**ABOUT THIS EXERCISE**
In the listing that follows, the lines starting at the one containing "The image size is (760, 477)." and ending at the one containing "At what coordinates" are to be returned exactly, both boundary lines included, and no others.

**RECORDS FOR THE EXERCISE**
____________
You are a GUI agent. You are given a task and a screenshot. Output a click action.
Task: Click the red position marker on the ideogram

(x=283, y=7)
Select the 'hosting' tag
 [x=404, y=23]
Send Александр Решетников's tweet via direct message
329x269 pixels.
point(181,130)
____________
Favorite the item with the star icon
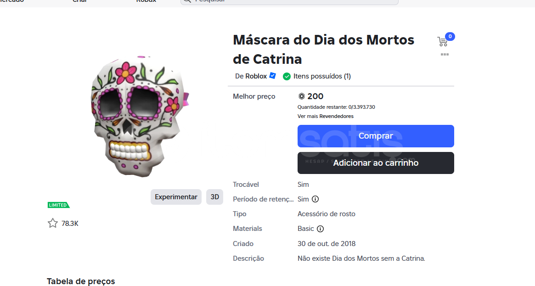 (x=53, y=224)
____________
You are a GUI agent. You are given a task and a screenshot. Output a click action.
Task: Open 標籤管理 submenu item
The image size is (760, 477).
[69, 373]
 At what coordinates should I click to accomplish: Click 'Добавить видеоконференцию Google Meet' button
____________
**ANSWER AREA**
The image size is (760, 477).
[69, 373]
 At what coordinates should I click to accomplish: Click 'Добавить видеоконференцию Google Meet' button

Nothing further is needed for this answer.